Retype the records exactly, with nothing added or dropped.

········

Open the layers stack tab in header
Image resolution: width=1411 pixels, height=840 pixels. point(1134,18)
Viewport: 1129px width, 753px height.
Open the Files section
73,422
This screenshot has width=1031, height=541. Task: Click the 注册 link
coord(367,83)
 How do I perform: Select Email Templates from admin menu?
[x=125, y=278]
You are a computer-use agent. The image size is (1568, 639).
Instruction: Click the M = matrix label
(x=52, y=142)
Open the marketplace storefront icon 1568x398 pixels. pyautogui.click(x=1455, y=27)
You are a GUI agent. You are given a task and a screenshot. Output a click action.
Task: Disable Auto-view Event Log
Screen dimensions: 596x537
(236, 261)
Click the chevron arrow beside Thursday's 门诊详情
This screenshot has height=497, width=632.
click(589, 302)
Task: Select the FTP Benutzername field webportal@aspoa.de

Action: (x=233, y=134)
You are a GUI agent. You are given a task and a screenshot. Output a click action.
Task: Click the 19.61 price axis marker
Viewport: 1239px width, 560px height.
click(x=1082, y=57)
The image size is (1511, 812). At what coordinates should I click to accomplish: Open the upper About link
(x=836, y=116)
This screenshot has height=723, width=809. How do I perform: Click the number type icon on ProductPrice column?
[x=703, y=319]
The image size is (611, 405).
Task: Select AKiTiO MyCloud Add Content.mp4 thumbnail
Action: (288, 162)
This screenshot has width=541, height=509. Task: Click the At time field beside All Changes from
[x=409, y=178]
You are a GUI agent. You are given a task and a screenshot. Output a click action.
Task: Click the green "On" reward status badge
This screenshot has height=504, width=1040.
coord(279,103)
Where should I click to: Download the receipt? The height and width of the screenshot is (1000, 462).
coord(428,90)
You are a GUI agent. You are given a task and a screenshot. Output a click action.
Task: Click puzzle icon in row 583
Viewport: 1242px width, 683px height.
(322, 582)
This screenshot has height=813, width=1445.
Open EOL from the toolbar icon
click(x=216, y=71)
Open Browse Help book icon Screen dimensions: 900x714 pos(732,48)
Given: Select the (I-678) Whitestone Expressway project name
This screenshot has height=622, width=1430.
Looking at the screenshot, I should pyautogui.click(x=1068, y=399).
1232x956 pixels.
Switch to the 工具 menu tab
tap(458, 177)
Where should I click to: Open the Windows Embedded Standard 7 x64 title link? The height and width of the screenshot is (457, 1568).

········

> **SOLUTION BELOW**
Open the layers stack tab in header
Image resolution: width=1411 pixels, height=840 pixels. point(1134,18)
Viewport: 1129px width, 753px height.
Open the Files section
73,422
This screenshot has width=1031, height=541. Task: Click the 注册 link
coord(367,83)
 How do I perform: Select Email Templates from admin menu?
[x=125, y=278]
You are a computer-use agent. The image size is (1568, 639).
Instruction: Click the M = matrix label
(x=52, y=142)
Open the marketplace storefront icon 1568x398 pixels. pyautogui.click(x=1455, y=27)
You are a GUI agent. You are given a task and a screenshot. Output a click action.
Task: Disable Auto-view Event Log
Screen dimensions: 596x537
(236, 261)
Click the chevron arrow beside Thursday's 门诊详情
This screenshot has height=497, width=632.
click(589, 302)
Task: Select the FTP Benutzername field webportal@aspoa.de

Action: (x=233, y=134)
You are a GUI agent. You are given a task and a screenshot. Output a click action.
Task: Click the 19.61 price axis marker
Viewport: 1239px width, 560px height.
click(x=1082, y=57)
The image size is (1511, 812). At what coordinates should I click to accomplish: Open the upper About link
(x=836, y=116)
This screenshot has height=723, width=809. How do I perform: Click the number type icon on ProductPrice column?
[x=703, y=319]
The image size is (611, 405).
Task: Select AKiTiO MyCloud Add Content.mp4 thumbnail
Action: (288, 162)
This screenshot has width=541, height=509. Task: Click the At time field beside All Changes from
[x=409, y=178]
You are a GUI agent. You are given a task and a screenshot. Output a click action.
Task: Click the green "On" reward status badge
This screenshot has height=504, width=1040.
coord(279,103)
Where should I click to: Download the receipt? The height and width of the screenshot is (1000, 462).
coord(428,90)
You are a GUI agent. You are given a task and a screenshot. Output a click action.
Task: Click puzzle icon in row 583
Viewport: 1242px width, 683px height.
(322, 582)
This screenshot has height=813, width=1445.
Open EOL from the toolbar icon
click(x=216, y=71)
Open Browse Help book icon Screen dimensions: 900x714 pos(732,48)
Given: Select the (I-678) Whitestone Expressway project name
This screenshot has height=622, width=1430.
Looking at the screenshot, I should pyautogui.click(x=1068, y=399).
1232x956 pixels.
Switch to the 工具 menu tab
tap(458, 177)
Where should I click to: Open the Windows Embedded Standard 7 x64 title link? The height and width of the screenshot is (457, 1568).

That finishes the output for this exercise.